Stored data entries
____

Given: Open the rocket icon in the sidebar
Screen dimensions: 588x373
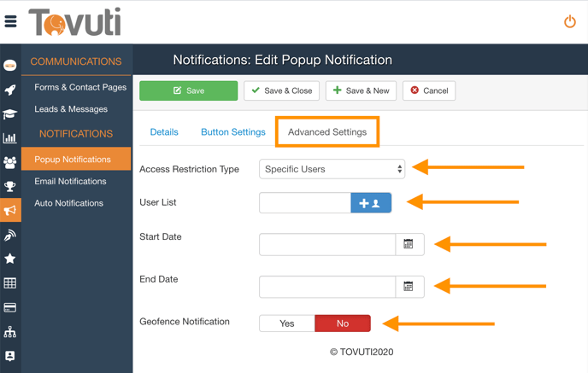Looking at the screenshot, I should (x=10, y=90).
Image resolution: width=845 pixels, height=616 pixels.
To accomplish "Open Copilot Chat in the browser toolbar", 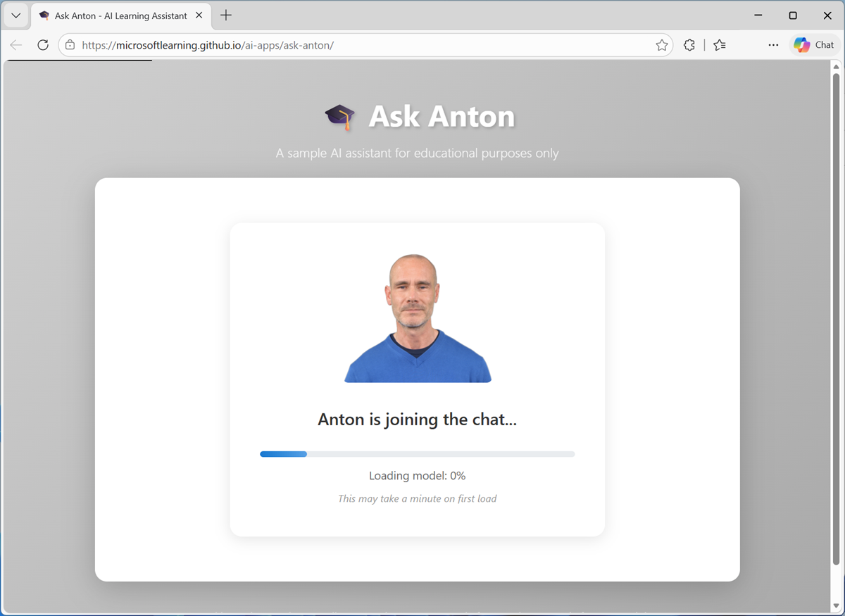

____

TASK TO CARRY OUT – Each entry, start to finish, goes into your copy exactly; the pictures stay out.

ANSWER AREA –
Given: Open the rocket icon in the sidebar
Screen dimensions: 588x373
Looking at the screenshot, I should (x=10, y=90).
Image resolution: width=845 pixels, height=616 pixels.
To accomplish "Open Copilot Chat in the browser toolbar", 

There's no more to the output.